> SUPPLIED ENTRIES:
━━━━━━━━━━━━━━━━━━━━

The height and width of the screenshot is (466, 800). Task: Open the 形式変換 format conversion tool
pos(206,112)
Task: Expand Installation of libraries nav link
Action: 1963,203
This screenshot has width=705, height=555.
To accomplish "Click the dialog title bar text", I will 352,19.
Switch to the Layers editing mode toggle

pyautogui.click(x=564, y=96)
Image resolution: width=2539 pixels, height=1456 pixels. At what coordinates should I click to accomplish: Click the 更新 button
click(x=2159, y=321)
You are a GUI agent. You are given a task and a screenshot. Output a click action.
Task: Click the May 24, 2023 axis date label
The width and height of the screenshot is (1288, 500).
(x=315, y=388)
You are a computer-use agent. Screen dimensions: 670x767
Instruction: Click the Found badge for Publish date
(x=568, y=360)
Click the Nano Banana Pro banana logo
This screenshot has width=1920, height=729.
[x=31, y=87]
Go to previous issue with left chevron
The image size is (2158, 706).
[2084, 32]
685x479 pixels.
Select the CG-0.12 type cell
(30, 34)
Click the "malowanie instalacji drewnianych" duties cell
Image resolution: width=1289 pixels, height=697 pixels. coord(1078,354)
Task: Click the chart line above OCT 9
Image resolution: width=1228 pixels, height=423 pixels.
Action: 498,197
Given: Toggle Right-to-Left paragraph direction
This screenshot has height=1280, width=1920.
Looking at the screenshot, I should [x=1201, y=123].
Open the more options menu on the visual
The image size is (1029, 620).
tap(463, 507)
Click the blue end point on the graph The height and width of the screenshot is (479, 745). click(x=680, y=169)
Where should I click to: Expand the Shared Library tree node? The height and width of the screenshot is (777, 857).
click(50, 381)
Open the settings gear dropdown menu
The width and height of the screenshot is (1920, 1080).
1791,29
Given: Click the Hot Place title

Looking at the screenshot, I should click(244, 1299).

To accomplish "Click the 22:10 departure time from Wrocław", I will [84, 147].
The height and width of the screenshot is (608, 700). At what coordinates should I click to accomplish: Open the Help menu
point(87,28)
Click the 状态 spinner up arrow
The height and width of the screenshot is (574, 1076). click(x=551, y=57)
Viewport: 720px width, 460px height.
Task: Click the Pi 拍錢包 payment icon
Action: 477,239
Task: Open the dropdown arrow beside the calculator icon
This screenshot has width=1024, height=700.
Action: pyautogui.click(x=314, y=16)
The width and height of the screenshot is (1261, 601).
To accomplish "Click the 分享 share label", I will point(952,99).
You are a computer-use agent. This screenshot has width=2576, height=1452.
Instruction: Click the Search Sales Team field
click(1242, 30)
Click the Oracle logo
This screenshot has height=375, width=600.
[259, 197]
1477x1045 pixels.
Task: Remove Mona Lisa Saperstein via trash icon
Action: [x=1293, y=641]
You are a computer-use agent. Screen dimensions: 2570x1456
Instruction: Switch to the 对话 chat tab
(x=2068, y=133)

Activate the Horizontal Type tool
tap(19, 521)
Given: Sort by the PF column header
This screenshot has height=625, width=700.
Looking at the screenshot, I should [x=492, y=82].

━━━━━━━━━━━━━━━━━━━━

> WHAT IS EXPECTED: Copy out every one of the records above, line for line, without changing anything.

> REPLY:
The height and width of the screenshot is (466, 800). Task: Open the 形式変換 format conversion tool
pos(206,112)
Task: Expand Installation of libraries nav link
Action: 1963,203
This screenshot has width=705, height=555.
To accomplish "Click the dialog title bar text", I will 352,19.
Switch to the Layers editing mode toggle

pyautogui.click(x=564, y=96)
Image resolution: width=2539 pixels, height=1456 pixels. At what coordinates should I click to accomplish: Click the 更新 button
click(x=2159, y=321)
You are a GUI agent. You are given a task and a screenshot. Output a click action.
Task: Click the May 24, 2023 axis date label
The width and height of the screenshot is (1288, 500).
(x=315, y=388)
You are a computer-use agent. Screen dimensions: 670x767
Instruction: Click the Found badge for Publish date
(x=568, y=360)
Click the Nano Banana Pro banana logo
This screenshot has width=1920, height=729.
[x=31, y=87]
Go to previous issue with left chevron
The image size is (2158, 706).
[2084, 32]
685x479 pixels.
Select the CG-0.12 type cell
(30, 34)
Click the "malowanie instalacji drewnianych" duties cell
Image resolution: width=1289 pixels, height=697 pixels. coord(1078,354)
Task: Click the chart line above OCT 9
Image resolution: width=1228 pixels, height=423 pixels.
Action: 498,197
Given: Toggle Right-to-Left paragraph direction
This screenshot has height=1280, width=1920.
Looking at the screenshot, I should [x=1201, y=123].
Open the more options menu on the visual
The image size is (1029, 620).
tap(463, 507)
Click the blue end point on the graph The height and width of the screenshot is (479, 745). click(x=680, y=169)
Where should I click to: Expand the Shared Library tree node? The height and width of the screenshot is (777, 857).
click(50, 381)
Open the settings gear dropdown menu
The width and height of the screenshot is (1920, 1080).
1791,29
Given: Click the Hot Place title

Looking at the screenshot, I should click(244, 1299).

To accomplish "Click the 22:10 departure time from Wrocław", I will [84, 147].
The height and width of the screenshot is (608, 700). At what coordinates should I click to accomplish: Open the Help menu
point(87,28)
Click the 状态 spinner up arrow
The height and width of the screenshot is (574, 1076). click(x=551, y=57)
Viewport: 720px width, 460px height.
Task: Click the Pi 拍錢包 payment icon
Action: 477,239
Task: Open the dropdown arrow beside the calculator icon
This screenshot has width=1024, height=700.
Action: pyautogui.click(x=314, y=16)
The width and height of the screenshot is (1261, 601).
To accomplish "Click the 分享 share label", I will point(952,99).
You are a computer-use agent. This screenshot has width=2576, height=1452.
Instruction: Click the Search Sales Team field
click(1242, 30)
Click the Oracle logo
This screenshot has height=375, width=600.
[259, 197]
1477x1045 pixels.
Task: Remove Mona Lisa Saperstein via trash icon
Action: [x=1293, y=641]
You are a computer-use agent. Screen dimensions: 2570x1456
Instruction: Switch to the 对话 chat tab
(x=2068, y=133)

Activate the Horizontal Type tool
tap(19, 521)
Given: Sort by the PF column header
This screenshot has height=625, width=700.
Looking at the screenshot, I should [x=492, y=82].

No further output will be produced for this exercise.